## Stored data entries
--- START ---
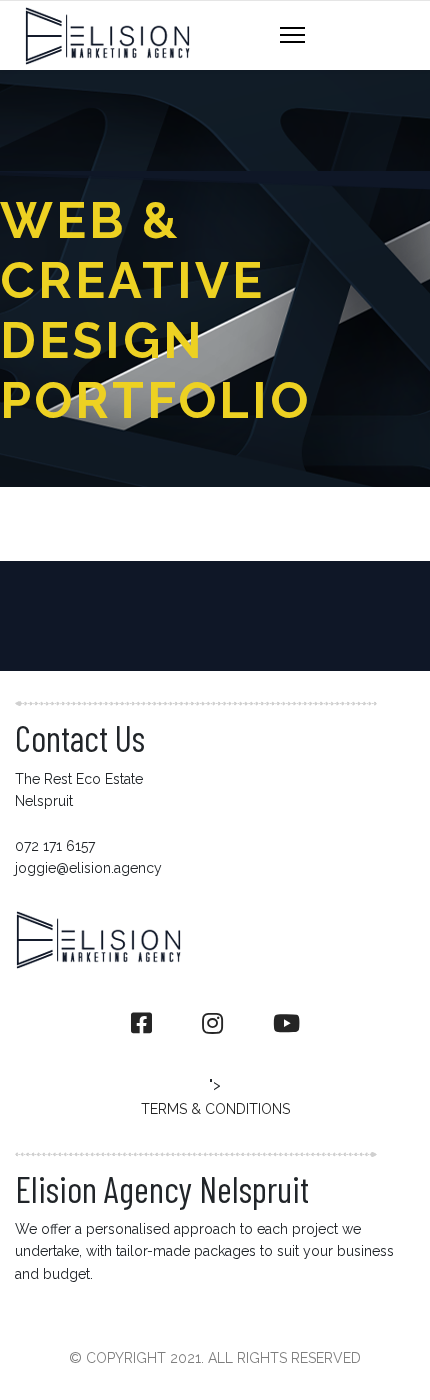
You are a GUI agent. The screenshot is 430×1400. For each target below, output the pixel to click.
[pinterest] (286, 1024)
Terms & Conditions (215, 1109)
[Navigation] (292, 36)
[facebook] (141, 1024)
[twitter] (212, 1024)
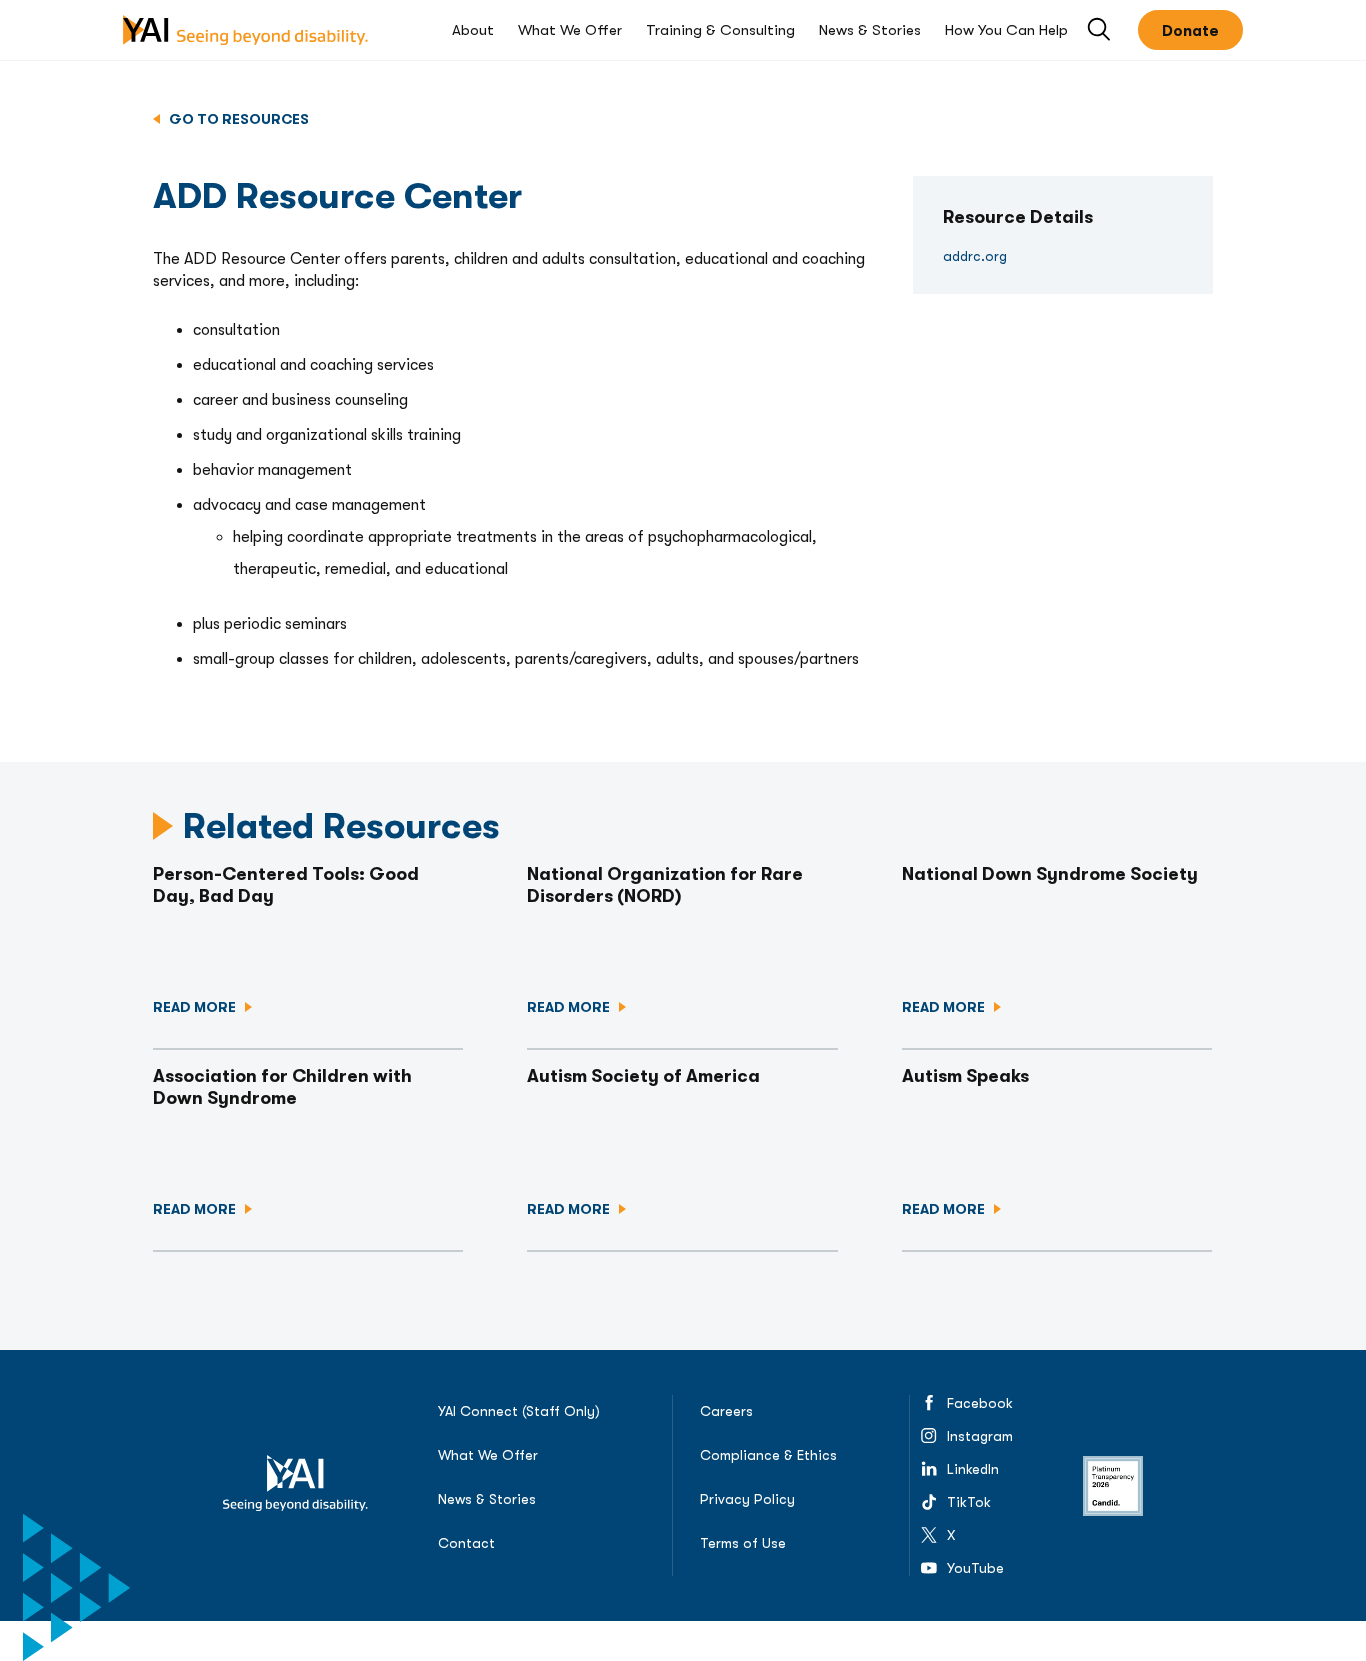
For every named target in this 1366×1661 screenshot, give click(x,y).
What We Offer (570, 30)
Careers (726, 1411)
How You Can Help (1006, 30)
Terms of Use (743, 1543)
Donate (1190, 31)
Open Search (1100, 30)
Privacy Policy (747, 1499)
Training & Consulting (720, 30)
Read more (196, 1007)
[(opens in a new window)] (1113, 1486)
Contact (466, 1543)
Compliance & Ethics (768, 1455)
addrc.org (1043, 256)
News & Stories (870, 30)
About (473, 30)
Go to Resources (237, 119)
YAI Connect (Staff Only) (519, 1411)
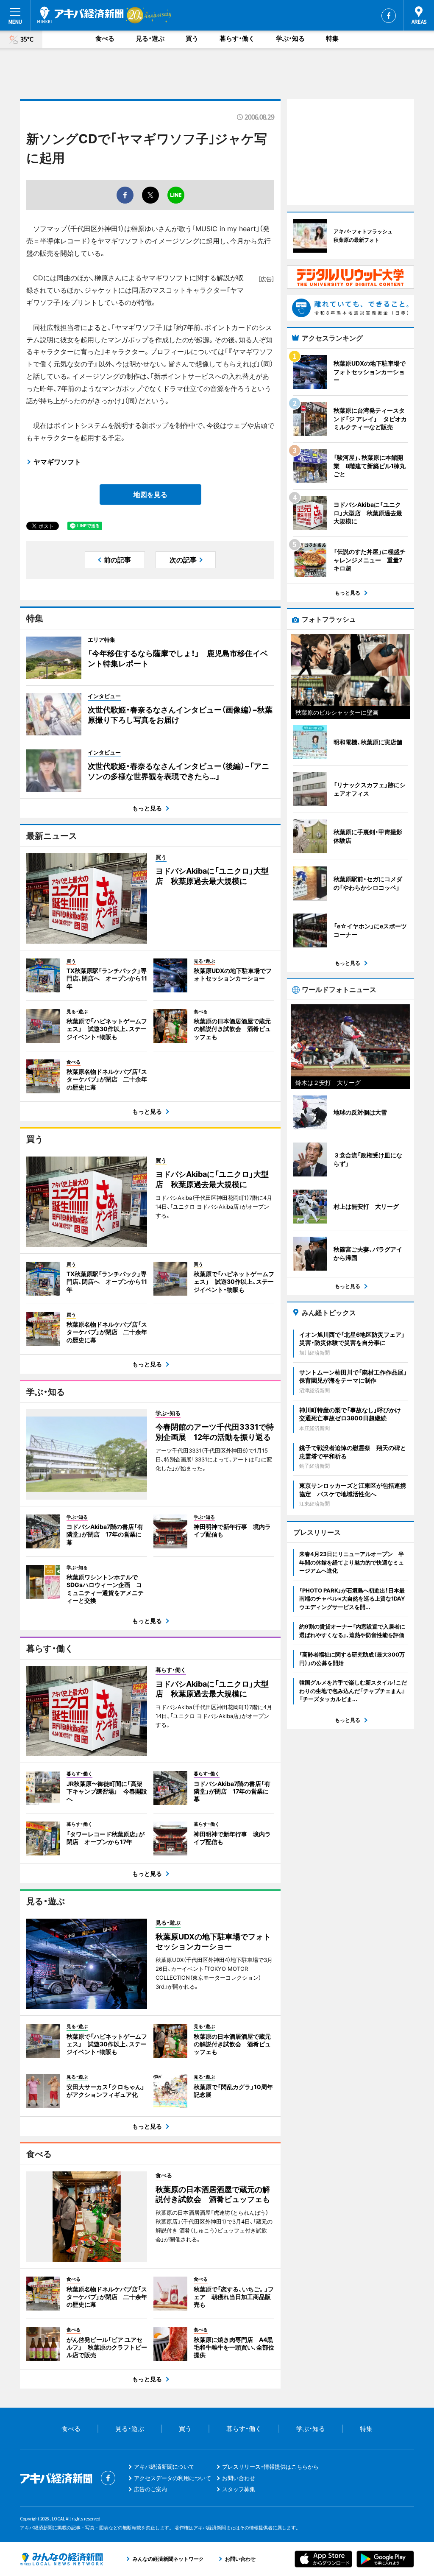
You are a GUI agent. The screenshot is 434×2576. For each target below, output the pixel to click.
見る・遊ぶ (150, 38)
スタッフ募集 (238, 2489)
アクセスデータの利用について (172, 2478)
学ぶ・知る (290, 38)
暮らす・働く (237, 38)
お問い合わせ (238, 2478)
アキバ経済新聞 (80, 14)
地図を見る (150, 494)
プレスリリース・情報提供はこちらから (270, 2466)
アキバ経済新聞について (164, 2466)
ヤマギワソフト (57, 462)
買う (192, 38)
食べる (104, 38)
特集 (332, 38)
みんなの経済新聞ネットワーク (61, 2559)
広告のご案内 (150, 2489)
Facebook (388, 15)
--- END ---
## Activity
The entries are to be restated word for word, and no picture should appear in the copy.

## Answer
You are a GUI agent. The screenshot is 430×1400. For each target below, output the pixel to click.
[pinterest] (286, 1024)
Terms & Conditions (215, 1109)
[Navigation] (292, 36)
[facebook] (141, 1024)
[twitter] (212, 1024)
For every named target in this 1366×1661 screenshot, give click(x,y).
What We Offer (570, 30)
Careers (726, 1411)
How You Can Help (1006, 30)
Terms of Use (743, 1543)
Donate (1190, 31)
Open Search (1100, 30)
Privacy Policy (747, 1499)
Training & Consulting (720, 30)
Read more (196, 1007)
[(opens in a new window)] (1113, 1486)
Contact (466, 1543)
Compliance & Ethics (768, 1455)
addrc.org (1043, 256)
News & Stories (870, 30)
About (473, 30)
Go to Resources (237, 119)
YAI Connect (Staff Only) (519, 1411)
You are a GUI agent. The screenshot is 434×2576. For each target below, output the pixel to click.
見る・遊ぶ (150, 38)
スタッフ募集 (238, 2489)
アクセスデータの利用について (172, 2478)
学ぶ・知る (290, 38)
暮らす・働く (237, 38)
お問い合わせ (238, 2478)
アキバ経済新聞 (80, 14)
地図を見る (150, 494)
プレスリリース・情報提供はこちらから (270, 2466)
アキバ経済新聞について (164, 2466)
ヤマギワソフト (57, 462)
買う (192, 38)
食べる (104, 38)
特集 (332, 38)
みんなの経済新聞ネットワーク (61, 2559)
広告のご案内 (150, 2489)
Facebook (388, 15)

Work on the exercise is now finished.